**THE TASKS:**
[a] Answer the following questions using the blog post on the GOP's demise:
(i) What national popular vote share does the post give for the Democrats?
(ii) By what average margin did the Democrats take the swing districts?
(iii) Which report does debbie0040 quote?
[b] Continue the blog post on the GOP's demise, together with its discussion, from the point at which it stops.

**SELECTED PASSAGE:**
The Demise of the GOP Is Greatly Exaggerated

With regard to Decaturguy’s post, I think we should bear in mind a couple of points.

First, nationally the Democrat popular vote share was 51.1% — if George Bush’s 51.4% of the vote was no mandate for governance, surely this is not.

Second, while the Democrats consolidated their hold on New England, to get their majority they needed to pick off a number of swing districts that went for Bush in 2004 and tilt very slightly Republican. They took those districts with an average of 1.5% in excess of the GOP.

It’s a little early to be singing the destruction of the GOP — especially when they just made gains in Georgia.

23 comments

  1. Decaturguy says:

    If all 100 seats were up for re-election this year, I don’t think there is much doubt that the GOP would be even further in the minority.

    The point is, that if Zell could call the Democrats a national party no more, after so narrowly losing a Presidential election, then Democrats have every right to point out that Republicans have now become a regional party limited to the South.

  2. Exactly, Decatur

    Truly Amazing that so far not a single democratic seat was lost in the congress & governors races in this cycle.

    NOT EVEN ONE Democratic seat lost to a Rebublican in a senate, congressional, or governors race so far this year!

    That pretty much says it all, doesn’t it.

  3. Bull Moose says:

    Well, in politics, it only takes .001 to win… and winning is what counts…

    Um, it’s hard to argue when this Democratic win was in every region…

  4. Chris says:

    Whether they’re demised or not, can we at least kill the campaign signs in the top banner rotation now?

  5. Chris says:

    With stunts like this, it can’t be understated enough.

    “DoD nominee Robert Gates created Osama bin Laden.”

    Posted here lest the liberal media beat you to it.

  6. debbie0040 says:

    The GOP lost because they lost their less government is best government message.

    They were not conservative enough. They sounded like weak Rockefeller Republicans.

    From the latest Evans Novak Report, and I urge you to read the entire report as it sheds light on the ballot initiatives:
    Ideology: Were Republicans too conservative for the nation? One could be tempted to say that Republicans were voted out because of their conservatism. But the House results suggest that this would be a mistake: The races of 2006 did not contain clear signs that America is no longer the center-right nation it was in 2004.

    http://www.humanevents.com/enpr/current_enpr.html

  7. Decaturguy says:

    especially when they just made gains in Georgia.

**Records for locating displayed items:**
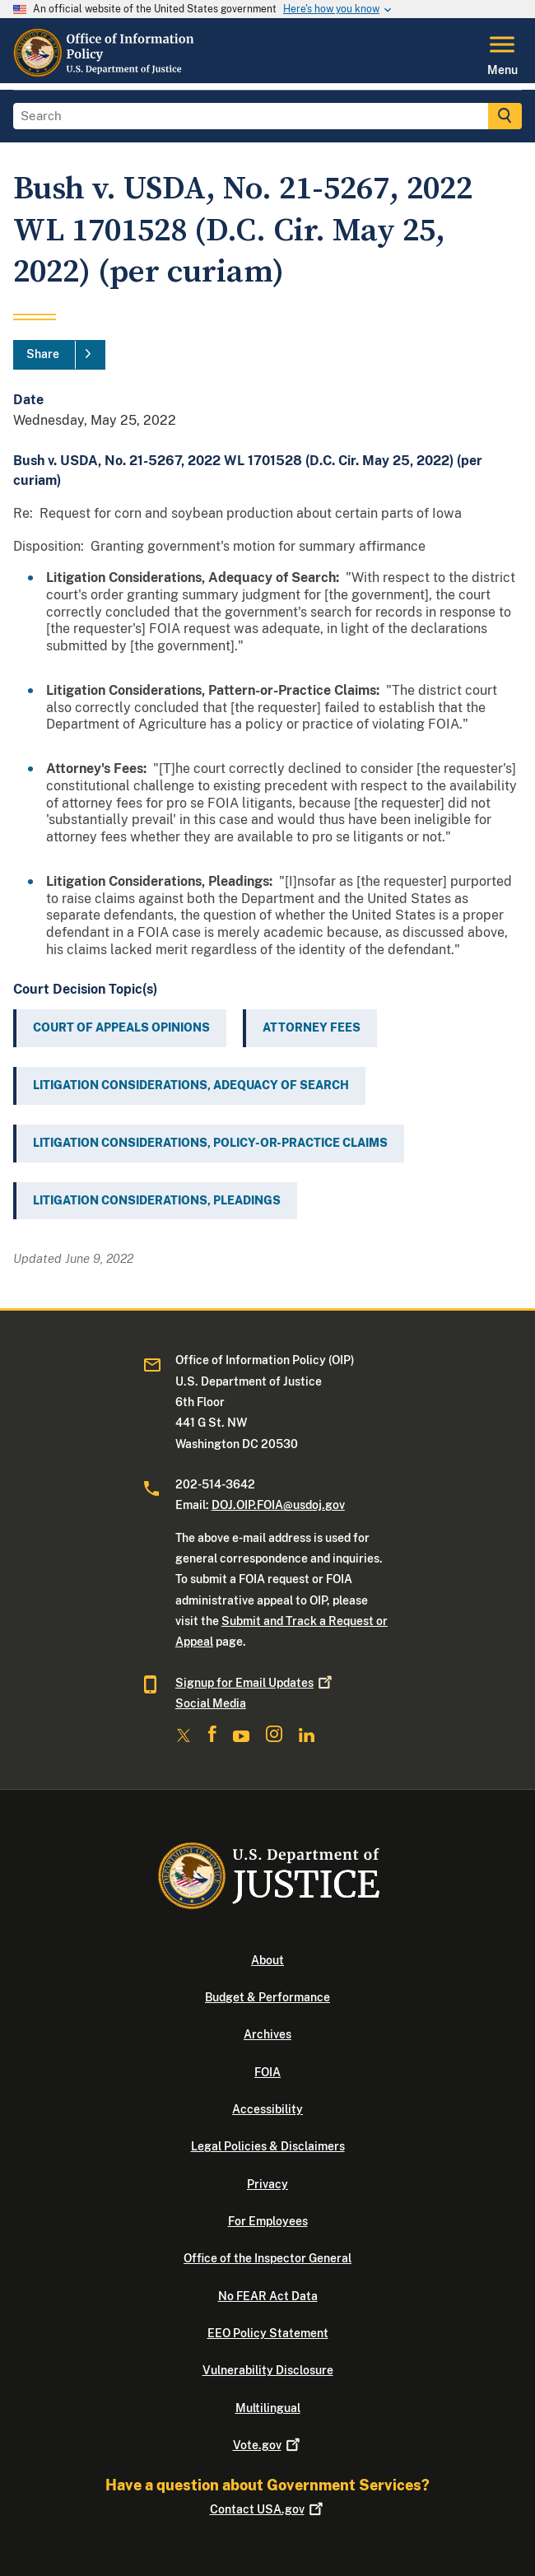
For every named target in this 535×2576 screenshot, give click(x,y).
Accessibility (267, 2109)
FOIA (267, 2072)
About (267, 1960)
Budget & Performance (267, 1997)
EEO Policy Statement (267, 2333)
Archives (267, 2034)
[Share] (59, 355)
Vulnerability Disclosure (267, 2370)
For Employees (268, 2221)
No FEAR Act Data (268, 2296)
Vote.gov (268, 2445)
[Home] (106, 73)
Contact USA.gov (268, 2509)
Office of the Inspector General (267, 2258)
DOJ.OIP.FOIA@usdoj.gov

**ANSWERS:**
[a]
(i) 51.1%
(ii) An average of 1.5% in excess of the GOP
(iii) The latest Evans Novak Report

[b]
    That is my point exactly, Erick, the GOP’s strategy will play well in the South, but that’s about it. It no longer plays in Peoria.

    My favorite line of the Evans Novak report that I think should be taken to heart by Erick and Debbie:

    Republican leaders are still in denial in the wake of their crushing defeat.

    And:

    The election of 2006 shaped up as a tough one for pro-lifers and social conservatives. They lost on five major state ballot initiatives, even though seven states adopted bans on same-sex marriage.

    But the momentum behind the issue of traditional marriage apparently dissipated in time for this election in some places, amidst public apathy and heavy fire from homosexual activists.

    Gay marriage is not the issue it was 2 years ago.

    Lastly, it should be pointed out that no Democratic incumbents lost a seat in either the House or the Senate. Republicans lost every close race in the Senate, except for Tennessee and lost 18 incumbents in the House.

  8. Chris says:

    The Republicans lost because they arrogantly assumed that government can solve the nation’s problems so long as its the right people (ie Republicans) that are running things.

    When Reagan said “Government is not the Solution, Government is the problem” He wasn’t saying “A Democrat run Government is the problem”. Our Congresscritters lost sight of that and the voters gave them a thumpin for it.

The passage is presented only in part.